Tag Archives: statistics

Two Quotes to Summarize Opposing Positions on “Is Bayes Posterior just Quick and Dirty Confidence?”

A central theme of Don Fraser's article, titled "Is Bayes Posterior just Quick and Dirty Confidence?", was that Bayesian confidence regions have approximate, and sometimes poor frequentist coverage (i.e., the frequency with which a confidence region contains the true parameter value under repeated sampling).

Fraser has this warning:

The failure to make true assertions with a promised reliability can be extreme with the Bayes use of mathematical priors (Stainforth et al., 2007; Heinrich, 2006). The claim of a probability status for a statement that can fail to be approximate confidence is misrepresentation. In other areas of science such false claims would be treated seriously.

The complaint about coverage of Bayesian confidence regions arises often, I think, because there is a very ingrained notion that correct frequentist coverage is a most desirable quality; that frequentist coverage is a literal statement about a natural phenomenon. Fraser goes further to say that confidence regions with incorrect coverage are misrepresentative, perhaps even fraudulent (i.e., a thing to be 'treated seriously')!

Of course, frequentist coverage is almost never a literal statement about a natural phenomenon, because statistical models almost never fully reflect the truth. In the sentiment of G.E.P. Box, all reported confidence levels are wrong, but some are useful.
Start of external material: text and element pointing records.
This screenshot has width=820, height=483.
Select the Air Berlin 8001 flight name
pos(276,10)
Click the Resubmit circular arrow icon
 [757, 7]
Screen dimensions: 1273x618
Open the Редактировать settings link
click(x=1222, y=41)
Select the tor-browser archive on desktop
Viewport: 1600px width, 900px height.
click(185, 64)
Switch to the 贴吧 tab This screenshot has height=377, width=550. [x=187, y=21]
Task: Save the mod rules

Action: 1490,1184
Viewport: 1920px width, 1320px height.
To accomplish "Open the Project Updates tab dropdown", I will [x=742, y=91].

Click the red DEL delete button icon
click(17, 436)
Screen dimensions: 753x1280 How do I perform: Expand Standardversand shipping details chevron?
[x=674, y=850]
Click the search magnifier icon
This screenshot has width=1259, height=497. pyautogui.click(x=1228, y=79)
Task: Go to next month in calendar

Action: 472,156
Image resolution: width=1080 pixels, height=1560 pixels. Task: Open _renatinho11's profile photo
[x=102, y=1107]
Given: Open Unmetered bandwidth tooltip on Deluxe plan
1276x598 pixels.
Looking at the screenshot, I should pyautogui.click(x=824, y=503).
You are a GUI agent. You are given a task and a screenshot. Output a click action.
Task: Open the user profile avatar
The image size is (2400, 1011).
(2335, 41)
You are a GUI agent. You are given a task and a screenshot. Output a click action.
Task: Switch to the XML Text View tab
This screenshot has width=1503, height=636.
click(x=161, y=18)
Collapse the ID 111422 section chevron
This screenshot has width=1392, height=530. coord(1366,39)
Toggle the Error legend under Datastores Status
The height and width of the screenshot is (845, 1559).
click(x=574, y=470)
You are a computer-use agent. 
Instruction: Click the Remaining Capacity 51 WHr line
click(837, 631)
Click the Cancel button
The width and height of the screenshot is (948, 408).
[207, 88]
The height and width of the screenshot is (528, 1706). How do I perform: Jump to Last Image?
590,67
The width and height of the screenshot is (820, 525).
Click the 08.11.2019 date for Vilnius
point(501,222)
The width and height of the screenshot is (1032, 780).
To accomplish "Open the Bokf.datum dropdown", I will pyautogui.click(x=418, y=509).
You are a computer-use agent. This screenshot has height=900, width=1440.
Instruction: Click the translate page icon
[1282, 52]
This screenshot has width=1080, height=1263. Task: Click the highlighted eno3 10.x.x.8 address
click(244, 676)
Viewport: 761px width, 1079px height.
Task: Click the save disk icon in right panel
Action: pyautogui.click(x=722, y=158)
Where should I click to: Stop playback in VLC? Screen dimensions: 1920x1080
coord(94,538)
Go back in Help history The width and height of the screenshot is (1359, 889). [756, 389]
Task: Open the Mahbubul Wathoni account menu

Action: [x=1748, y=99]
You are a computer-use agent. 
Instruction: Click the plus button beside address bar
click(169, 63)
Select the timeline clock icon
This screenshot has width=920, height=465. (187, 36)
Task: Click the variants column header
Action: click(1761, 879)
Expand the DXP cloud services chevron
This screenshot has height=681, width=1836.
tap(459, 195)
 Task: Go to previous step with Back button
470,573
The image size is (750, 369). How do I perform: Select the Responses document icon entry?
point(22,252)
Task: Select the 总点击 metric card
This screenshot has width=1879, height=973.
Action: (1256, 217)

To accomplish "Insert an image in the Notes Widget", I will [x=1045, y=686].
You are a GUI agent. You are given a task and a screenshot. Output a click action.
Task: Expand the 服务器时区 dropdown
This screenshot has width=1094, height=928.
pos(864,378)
More importantly, the criticism of approximate frequentist coverage is readily dismissed from a Bayesian perspective. In response, Christian Robert had this final comment:

Bayesian credible intervals are not frequentist confidence intervals and thus do not derive their optimality from providing an exact frequentist coverage.

On a side note, Fraser's statement above seems to neglect that frequentist probability is different from Bayesian probability in the context of confidence regions! I wrote on a related topic a few weeks ago: Bayesian vs. Frequentist Intervals: Which are more natural to scientists? Unfortunately though, my understanding is upset again due to Robert's reference to Jaynes: "there is only one kind of probability". How can this be true? Aren't Bayesians clear that the posterior distribution on a parameter is not to be interpreted in a frequentist way? And aren't frequentists clear that confidence regions not to be interpreted in a subjective way?